(Task data)

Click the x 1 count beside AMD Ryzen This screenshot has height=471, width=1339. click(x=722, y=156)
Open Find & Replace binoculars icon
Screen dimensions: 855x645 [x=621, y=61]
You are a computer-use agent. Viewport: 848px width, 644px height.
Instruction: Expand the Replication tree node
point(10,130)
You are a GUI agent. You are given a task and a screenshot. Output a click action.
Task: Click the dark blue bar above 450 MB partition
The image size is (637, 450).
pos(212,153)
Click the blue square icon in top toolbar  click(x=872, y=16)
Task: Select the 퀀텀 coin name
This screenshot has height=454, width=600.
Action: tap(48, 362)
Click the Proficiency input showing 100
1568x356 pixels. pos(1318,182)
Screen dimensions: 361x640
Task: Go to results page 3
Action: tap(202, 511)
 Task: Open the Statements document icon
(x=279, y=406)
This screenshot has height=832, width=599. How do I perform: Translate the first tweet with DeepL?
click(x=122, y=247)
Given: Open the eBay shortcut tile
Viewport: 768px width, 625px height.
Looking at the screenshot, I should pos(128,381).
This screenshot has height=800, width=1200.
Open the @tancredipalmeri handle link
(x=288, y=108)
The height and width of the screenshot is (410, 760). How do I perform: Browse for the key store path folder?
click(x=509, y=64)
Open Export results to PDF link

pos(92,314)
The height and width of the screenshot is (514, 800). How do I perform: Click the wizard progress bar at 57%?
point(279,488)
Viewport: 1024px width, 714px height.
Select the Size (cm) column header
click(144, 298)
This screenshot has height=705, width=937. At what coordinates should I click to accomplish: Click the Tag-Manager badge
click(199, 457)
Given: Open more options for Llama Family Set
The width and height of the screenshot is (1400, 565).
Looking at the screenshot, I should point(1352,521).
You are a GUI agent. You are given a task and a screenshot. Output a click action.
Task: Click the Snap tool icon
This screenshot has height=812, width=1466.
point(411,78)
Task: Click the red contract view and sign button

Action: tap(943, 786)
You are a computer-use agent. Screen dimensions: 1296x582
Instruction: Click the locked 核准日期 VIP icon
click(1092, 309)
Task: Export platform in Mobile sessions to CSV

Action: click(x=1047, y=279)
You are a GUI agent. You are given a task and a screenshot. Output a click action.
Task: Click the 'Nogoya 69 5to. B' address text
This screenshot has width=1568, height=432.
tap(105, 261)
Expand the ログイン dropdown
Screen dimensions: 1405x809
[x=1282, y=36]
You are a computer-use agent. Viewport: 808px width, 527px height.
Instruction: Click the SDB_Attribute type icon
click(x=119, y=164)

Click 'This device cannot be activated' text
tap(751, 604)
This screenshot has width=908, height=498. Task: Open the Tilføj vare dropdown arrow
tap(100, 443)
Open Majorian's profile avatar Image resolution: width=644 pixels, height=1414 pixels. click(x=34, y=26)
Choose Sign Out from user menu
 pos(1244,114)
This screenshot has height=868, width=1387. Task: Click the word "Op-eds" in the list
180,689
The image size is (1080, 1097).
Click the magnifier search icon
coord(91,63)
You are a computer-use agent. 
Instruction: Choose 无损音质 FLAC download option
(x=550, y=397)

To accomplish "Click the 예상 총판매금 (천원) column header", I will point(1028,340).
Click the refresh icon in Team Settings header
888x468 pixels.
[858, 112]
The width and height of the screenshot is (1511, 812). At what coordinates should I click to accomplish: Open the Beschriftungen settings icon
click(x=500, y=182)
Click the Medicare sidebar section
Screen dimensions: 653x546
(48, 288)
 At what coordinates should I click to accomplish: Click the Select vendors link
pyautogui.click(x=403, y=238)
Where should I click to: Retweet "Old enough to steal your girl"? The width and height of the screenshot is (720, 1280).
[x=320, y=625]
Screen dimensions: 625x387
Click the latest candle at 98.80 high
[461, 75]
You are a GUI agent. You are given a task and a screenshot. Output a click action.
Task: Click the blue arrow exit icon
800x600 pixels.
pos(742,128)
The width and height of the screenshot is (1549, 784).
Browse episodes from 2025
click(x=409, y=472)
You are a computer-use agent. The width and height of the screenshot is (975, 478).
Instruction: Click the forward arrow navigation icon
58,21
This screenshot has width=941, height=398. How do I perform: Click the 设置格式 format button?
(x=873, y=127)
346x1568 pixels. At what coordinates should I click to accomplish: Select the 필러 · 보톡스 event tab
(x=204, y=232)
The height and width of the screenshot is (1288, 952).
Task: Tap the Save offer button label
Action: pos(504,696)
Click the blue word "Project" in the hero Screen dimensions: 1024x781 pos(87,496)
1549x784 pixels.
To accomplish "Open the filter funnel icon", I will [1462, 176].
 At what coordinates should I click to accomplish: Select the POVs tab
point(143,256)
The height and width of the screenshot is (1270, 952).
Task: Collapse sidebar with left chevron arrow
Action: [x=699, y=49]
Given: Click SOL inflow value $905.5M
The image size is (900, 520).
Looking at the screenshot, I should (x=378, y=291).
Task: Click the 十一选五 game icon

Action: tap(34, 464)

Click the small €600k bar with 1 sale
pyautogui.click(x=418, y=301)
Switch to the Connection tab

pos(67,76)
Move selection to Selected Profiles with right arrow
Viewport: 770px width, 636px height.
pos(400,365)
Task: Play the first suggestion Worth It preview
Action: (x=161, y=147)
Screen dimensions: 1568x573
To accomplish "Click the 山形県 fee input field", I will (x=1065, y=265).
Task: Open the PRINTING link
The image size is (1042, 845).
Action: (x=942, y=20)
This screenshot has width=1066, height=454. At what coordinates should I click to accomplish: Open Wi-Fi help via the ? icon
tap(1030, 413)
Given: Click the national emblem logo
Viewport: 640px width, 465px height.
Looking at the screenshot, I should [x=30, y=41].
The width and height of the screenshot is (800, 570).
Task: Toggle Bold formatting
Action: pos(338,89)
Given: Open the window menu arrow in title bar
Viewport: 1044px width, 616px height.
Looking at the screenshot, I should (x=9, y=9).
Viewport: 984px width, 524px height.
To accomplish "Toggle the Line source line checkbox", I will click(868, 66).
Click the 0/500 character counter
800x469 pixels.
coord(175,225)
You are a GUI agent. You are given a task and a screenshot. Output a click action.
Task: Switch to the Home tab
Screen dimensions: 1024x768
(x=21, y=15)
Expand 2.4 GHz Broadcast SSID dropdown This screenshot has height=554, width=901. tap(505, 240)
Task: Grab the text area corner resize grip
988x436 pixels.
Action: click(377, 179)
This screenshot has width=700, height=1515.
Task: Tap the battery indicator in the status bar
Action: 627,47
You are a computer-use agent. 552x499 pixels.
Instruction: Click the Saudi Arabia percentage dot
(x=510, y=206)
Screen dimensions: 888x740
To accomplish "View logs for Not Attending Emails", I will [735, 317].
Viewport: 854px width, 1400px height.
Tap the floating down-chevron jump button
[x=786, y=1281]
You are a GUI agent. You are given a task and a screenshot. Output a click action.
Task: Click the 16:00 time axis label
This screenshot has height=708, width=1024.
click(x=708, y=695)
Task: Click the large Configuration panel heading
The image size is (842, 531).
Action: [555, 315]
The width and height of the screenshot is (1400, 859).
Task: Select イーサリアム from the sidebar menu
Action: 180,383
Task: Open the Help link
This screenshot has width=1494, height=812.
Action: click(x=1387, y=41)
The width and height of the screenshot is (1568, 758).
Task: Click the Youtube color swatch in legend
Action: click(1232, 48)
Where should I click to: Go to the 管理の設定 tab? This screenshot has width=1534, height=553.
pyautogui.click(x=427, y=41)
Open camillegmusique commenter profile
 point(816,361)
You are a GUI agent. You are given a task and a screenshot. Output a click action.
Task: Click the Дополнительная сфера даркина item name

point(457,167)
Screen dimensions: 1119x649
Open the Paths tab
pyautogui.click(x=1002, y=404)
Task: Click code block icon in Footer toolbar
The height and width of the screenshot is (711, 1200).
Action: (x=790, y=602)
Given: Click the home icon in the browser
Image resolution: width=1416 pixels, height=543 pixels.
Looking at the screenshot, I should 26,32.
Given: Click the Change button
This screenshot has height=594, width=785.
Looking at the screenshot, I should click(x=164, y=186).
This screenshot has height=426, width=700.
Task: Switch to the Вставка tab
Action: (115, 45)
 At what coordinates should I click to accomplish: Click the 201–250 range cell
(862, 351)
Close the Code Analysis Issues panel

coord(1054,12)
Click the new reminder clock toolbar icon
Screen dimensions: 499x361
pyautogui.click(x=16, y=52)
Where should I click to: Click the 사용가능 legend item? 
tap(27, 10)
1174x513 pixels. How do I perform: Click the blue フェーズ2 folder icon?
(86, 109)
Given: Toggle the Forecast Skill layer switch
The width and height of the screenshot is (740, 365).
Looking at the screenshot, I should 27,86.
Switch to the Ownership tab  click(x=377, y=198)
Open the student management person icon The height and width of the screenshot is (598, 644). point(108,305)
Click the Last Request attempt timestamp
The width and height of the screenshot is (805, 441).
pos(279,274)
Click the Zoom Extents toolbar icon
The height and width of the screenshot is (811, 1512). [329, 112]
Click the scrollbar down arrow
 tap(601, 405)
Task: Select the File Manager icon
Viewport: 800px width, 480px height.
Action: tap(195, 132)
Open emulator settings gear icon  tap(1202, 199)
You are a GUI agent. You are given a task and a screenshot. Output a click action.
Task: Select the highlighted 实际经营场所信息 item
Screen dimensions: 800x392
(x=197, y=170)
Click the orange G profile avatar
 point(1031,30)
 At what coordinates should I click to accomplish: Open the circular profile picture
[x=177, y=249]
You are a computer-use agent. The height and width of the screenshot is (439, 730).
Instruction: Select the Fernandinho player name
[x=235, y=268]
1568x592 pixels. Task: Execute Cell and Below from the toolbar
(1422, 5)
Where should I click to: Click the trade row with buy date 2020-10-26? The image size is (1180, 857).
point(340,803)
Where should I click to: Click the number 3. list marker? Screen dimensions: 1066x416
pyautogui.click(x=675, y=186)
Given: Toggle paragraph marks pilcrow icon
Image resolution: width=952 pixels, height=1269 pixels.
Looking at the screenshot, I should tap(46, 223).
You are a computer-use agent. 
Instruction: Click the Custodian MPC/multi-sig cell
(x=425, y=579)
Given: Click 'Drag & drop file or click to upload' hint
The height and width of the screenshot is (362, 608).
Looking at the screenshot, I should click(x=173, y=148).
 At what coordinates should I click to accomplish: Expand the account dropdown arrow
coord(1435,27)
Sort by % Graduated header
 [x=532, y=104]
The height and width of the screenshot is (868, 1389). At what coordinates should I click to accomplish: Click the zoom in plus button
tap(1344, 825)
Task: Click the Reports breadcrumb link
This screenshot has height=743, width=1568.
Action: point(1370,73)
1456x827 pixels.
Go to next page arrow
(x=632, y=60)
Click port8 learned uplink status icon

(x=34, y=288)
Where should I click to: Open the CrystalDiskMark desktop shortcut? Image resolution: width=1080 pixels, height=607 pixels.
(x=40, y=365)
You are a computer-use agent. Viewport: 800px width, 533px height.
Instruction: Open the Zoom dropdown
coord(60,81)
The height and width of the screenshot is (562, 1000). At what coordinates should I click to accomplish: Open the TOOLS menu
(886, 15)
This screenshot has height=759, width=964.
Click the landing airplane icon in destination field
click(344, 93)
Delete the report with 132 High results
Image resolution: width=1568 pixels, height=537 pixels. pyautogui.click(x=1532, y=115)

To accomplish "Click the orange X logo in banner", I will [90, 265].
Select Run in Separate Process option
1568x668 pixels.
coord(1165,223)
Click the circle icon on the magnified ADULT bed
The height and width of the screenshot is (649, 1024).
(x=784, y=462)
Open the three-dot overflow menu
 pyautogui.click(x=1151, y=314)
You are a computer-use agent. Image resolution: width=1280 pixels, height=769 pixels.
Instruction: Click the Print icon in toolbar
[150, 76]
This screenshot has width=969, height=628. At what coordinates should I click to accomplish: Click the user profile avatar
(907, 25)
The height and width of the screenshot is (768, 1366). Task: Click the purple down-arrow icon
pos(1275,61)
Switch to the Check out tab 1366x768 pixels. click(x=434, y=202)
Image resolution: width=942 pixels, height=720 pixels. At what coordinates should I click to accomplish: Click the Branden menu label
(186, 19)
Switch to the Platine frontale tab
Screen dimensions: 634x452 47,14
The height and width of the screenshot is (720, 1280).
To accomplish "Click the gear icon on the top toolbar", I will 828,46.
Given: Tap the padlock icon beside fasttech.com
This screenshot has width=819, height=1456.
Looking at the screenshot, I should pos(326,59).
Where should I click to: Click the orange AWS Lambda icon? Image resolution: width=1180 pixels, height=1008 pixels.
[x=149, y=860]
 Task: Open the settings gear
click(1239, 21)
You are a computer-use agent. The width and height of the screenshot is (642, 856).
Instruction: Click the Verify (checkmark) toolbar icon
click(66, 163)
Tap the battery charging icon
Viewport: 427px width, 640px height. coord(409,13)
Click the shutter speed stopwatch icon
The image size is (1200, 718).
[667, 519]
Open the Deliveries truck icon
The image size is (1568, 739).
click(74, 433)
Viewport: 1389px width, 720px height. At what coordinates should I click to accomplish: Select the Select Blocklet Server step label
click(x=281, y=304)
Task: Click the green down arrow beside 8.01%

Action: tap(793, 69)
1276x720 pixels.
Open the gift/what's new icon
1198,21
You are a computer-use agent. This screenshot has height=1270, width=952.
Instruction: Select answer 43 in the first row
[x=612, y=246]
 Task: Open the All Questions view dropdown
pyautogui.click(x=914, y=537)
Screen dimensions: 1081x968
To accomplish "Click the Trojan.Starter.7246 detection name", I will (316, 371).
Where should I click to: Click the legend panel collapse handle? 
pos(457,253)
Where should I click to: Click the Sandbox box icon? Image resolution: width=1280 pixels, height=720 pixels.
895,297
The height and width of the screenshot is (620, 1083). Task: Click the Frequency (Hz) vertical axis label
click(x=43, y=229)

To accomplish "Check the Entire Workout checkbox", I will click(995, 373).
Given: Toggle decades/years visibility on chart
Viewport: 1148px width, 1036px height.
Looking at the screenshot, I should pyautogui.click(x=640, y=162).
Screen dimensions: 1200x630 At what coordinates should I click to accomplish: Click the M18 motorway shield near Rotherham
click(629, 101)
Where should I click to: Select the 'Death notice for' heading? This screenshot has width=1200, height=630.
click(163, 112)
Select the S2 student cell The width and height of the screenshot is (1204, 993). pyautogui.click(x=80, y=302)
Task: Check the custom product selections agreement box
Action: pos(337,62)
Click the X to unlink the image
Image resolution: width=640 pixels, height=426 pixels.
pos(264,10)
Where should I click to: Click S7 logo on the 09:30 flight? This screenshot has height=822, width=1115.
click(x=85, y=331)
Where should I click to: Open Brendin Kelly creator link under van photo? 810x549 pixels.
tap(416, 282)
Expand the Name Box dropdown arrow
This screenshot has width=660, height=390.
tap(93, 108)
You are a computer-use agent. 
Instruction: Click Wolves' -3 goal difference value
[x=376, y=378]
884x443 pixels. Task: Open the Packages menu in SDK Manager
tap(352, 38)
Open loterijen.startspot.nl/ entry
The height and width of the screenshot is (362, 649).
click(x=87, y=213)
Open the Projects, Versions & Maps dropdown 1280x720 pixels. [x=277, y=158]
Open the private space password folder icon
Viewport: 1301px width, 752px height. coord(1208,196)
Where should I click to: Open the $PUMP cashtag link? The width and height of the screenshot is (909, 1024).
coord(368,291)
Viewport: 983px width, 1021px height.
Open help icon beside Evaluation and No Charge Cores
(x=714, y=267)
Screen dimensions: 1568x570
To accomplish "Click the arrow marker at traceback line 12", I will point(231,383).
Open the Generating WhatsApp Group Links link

(End Task data)

» Task goal:
Pull out every line of the records above that contains the word "checkbox".

» Exercise result:
To accomplish "Toggle the Line source line checkbox", I will click(868, 66).
To accomplish "Check the Entire Workout checkbox", I will click(995, 373).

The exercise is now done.